**Problem to work on**.
Output the lines of the listing below exactly as they appear, everything from the line containing "Given: Open the Исследование движения 1 tab" down to the line containing "click(356, 400)", both included.

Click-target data
►

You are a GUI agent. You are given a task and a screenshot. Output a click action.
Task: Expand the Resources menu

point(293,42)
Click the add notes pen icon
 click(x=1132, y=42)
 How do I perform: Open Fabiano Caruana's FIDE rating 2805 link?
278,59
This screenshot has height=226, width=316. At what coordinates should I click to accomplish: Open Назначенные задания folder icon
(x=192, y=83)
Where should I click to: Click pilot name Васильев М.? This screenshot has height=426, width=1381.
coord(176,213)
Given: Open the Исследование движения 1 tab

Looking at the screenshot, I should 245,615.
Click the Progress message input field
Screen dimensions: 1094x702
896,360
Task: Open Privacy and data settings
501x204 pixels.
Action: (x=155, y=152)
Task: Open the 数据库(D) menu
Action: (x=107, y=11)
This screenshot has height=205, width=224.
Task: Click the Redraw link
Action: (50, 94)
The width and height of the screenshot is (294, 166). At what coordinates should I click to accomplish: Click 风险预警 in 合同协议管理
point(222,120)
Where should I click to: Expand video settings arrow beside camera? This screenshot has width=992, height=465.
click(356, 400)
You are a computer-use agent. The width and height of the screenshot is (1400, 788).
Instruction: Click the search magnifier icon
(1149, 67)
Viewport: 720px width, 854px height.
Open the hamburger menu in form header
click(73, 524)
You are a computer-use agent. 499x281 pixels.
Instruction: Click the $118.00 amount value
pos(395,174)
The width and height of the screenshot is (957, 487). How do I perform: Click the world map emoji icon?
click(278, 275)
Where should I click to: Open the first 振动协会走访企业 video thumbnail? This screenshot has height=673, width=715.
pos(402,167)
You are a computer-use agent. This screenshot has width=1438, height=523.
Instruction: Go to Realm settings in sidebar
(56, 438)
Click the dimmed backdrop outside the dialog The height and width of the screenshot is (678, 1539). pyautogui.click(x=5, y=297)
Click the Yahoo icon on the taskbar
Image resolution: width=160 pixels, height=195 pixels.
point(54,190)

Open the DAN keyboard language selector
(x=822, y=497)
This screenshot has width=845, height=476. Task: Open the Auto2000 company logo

◄

**Exercise answer**.
Given: Open the Исследование движения 1 tab

Looking at the screenshot, I should 245,615.
Click the Progress message input field
Screen dimensions: 1094x702
896,360
Task: Open Privacy and data settings
501x204 pixels.
Action: (x=155, y=152)
Task: Open the 数据库(D) menu
Action: (x=107, y=11)
This screenshot has height=205, width=224.
Task: Click the Redraw link
Action: (50, 94)
The width and height of the screenshot is (294, 166). At what coordinates should I click to accomplish: Click 风险预警 in 合同协议管理
point(222,120)
Where should I click to: Expand video settings arrow beside camera? This screenshot has width=992, height=465.
click(356, 400)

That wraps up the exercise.